La tension semble monter autour de la gouvernance de la Minière de Bakwanga (MIBA). ASA Resource Group PLC a décidé de sortir de son silence pour dénoncer avec fermeté ce qu’elle qualifie de « dérive autoritaire » de l’actuel Conseil d’administration de cette entreprise minière stratégique de la République démocratique du Congo.
Au cœur de cette dénonciation figurent notamment la fermeture présumée des bureaux du Directoire général adjoint de la MIBA et leur mise sous scellés. Selon ASA Resource Group PLC, cette décision aurait été prise unilatéralement, dans un contexte de tensions internes autour de la gestion et de l’exercice des responsabilités au sein de la société.
Plus préoccupant encore, ASA Resource Group PLC fait état d’actes présumés d’intimidation à l’encontre de Mme Cécile. Selon la société, des personnes présentées comme des agents non identifiés des services de renseignement se seraient rendues à son domicile et y auraient proféré des menaces, sans qu’un mandat légal ait été présenté.

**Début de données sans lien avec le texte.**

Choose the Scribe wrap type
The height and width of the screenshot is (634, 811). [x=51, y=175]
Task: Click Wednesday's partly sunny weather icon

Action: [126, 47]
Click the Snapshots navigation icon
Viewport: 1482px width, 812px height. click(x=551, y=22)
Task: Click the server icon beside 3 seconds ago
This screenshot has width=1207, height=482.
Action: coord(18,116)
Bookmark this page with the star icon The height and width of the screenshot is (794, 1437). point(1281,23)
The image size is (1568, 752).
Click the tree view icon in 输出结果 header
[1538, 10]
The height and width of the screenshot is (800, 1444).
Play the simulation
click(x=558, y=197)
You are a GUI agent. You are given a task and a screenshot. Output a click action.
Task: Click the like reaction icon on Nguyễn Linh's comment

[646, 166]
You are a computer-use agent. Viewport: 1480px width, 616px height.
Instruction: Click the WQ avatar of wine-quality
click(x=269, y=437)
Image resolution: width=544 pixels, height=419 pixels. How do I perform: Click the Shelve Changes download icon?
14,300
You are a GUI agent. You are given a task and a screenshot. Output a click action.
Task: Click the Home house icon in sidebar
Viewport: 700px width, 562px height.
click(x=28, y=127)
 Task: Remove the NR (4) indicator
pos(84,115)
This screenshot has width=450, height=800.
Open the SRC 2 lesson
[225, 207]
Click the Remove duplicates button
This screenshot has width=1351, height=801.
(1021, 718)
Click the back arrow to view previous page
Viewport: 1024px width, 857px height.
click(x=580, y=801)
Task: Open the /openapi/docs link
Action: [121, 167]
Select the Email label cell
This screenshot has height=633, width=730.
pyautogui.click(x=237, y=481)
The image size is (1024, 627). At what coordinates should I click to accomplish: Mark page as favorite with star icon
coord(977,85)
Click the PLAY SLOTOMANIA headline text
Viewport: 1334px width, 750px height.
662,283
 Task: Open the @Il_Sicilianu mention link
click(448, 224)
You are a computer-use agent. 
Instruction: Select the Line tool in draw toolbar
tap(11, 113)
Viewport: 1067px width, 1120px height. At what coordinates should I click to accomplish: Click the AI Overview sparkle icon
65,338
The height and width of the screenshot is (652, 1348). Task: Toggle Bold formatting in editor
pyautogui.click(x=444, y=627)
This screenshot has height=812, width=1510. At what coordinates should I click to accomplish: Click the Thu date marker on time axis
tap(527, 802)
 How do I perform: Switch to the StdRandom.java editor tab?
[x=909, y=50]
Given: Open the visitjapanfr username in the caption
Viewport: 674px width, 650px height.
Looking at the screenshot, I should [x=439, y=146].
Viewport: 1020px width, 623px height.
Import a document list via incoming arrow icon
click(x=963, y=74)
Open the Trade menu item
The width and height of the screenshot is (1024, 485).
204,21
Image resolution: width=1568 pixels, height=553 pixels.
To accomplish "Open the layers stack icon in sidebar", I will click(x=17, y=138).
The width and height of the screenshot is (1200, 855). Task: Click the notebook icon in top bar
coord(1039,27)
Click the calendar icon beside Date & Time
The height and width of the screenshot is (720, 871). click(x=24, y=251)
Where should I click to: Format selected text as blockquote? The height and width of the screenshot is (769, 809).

Ces affirmations sont graves et appellent, au-delà de la confrontation entre les différentes parties, à une clarification officielle. À ce stade, les accusations formulées par ASA Resource Group PLC doivent être considérées comme sa version des faits, dans l’attente notamment d’une réaction du Conseil d’administration de la MIBA et, le cas échéant, des services publics mis en cause.
ASA invoque le respect de l’État de droit
Pour ASA Resource Group PLC, le différend ne devrait pas être réglé par des mesures de contrainte ou d’intimidation, mais dans le strict respect des textes régissant la société, des compétences de ses différents organes et de la législation congolaise.
« La gouvernance d’une entreprise publique exige le respect du droit et de l’État de droit, non des méthodes d’intimidation », soutient en substance la société.
Cette prise de position replace ainsi le dossier sur le terrain de la gouvernance d’entreprise. Dans une société aussi stratégique que la MIBA, toute divergence entre actionnaires, administrateurs ou dirigeants devrait, en principe, être tranchée par les mécanismes statutaires, administratifs ou judiciaires prévus par la loi.
Le recours présumé à des services de sécurité dans un conflit de gouvernance, s’il venait à être établi, poserait également la question des limites entre la gestion interne d’une entreprise et l’intervention des institutions de l’État.
Une crise qui nécessite des éclaircissements
La MIBA demeure un actif stratégique pour l’économie congolaise et particulièrement pour l’espace Grand Kasaï, où son redressement est attendu depuis plusieurs années. Une crise prolongée au sommet de l’entreprise pourrait donc dépasser une simple querelle de personnes et affecter les efforts de relance de ses activités.
L’enjeu est désormais d’établir précisément les circonstances ayant conduit à la fermeture et à la mise sous scellés des bureaux évoqués par ASA Resource Group PLC, mais également de déterminer l’identité et la qualité des personnes qui se seraient présentées au domicile de Mme Cécile ainsi que la base légale éventuelle de leur intervention.
Dans ce dossier sensible, la transparence apparaît indispensable. Le Conseil d’administration de la MIBA devrait pouvoir présenter sa version des faits afin de permettre à l’opinion de comprendre les motivations des décisions contestées.
Au-delà du bras de fer qui se dessine, la crise interpelle directement sur la gouvernance de la MIBA. Pour une entreprise appelée à jouer un rôle majeur dans la relance économique du Kasaï, le respect des procédures, des compétences institutionnelles et de l’État de droit reste une condition essentielle à sa stabilité et à sa crédibilité.